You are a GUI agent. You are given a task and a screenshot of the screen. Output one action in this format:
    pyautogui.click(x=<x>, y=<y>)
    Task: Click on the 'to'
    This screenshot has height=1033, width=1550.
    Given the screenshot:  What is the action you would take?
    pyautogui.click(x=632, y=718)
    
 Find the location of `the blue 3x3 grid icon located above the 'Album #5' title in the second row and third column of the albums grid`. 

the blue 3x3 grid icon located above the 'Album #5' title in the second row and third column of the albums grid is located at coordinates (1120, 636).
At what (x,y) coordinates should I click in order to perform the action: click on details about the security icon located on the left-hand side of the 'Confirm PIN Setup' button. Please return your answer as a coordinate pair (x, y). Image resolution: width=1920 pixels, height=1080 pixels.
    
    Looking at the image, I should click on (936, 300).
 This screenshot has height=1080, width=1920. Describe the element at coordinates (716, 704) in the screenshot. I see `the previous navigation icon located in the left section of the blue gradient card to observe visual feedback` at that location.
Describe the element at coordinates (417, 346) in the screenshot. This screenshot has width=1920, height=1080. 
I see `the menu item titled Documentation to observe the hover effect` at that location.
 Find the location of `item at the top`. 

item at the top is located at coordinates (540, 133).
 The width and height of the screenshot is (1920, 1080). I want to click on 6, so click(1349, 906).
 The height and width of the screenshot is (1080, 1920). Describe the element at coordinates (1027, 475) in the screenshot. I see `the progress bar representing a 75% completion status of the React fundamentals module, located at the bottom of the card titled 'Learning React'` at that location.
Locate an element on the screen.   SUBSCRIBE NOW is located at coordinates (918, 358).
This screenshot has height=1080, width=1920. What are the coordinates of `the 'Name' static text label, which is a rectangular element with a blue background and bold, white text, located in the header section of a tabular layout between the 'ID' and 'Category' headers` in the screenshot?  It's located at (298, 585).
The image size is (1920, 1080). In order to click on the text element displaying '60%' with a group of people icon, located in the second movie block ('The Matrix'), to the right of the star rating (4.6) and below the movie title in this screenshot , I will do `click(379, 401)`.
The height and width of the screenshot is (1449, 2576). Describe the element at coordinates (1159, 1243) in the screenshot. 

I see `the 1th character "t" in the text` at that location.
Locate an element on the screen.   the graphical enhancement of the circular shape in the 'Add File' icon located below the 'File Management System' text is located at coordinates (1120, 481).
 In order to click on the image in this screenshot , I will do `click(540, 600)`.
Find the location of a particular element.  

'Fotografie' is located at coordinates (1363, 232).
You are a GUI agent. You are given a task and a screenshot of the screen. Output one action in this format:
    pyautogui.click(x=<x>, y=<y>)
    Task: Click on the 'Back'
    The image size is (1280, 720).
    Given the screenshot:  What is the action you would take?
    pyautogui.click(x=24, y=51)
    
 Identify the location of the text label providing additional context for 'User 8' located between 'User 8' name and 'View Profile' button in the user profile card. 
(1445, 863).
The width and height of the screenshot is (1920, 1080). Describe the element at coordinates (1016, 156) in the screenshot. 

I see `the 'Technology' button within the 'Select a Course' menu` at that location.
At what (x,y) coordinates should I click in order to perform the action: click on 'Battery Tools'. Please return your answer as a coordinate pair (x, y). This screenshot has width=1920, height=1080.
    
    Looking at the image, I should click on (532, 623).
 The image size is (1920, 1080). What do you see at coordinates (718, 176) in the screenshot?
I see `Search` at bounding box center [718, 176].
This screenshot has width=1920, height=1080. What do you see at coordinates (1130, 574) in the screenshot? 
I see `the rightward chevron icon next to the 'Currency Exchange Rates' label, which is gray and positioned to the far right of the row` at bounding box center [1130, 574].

|---|

Task requirements:
Reproduce the entries above verbatim, beginning with the line containing "coordinates (1120, 481)." and continuing through the line containing "coordinates (1363, 232).", both included.

Task output:
Locate an element on the screen.   the graphical enhancement of the circular shape in the 'Add File' icon located below the 'File Management System' text is located at coordinates (1120, 481).
 In order to click on the image in this screenshot , I will do `click(540, 600)`.
Find the location of a particular element.  

'Fotografie' is located at coordinates (1363, 232).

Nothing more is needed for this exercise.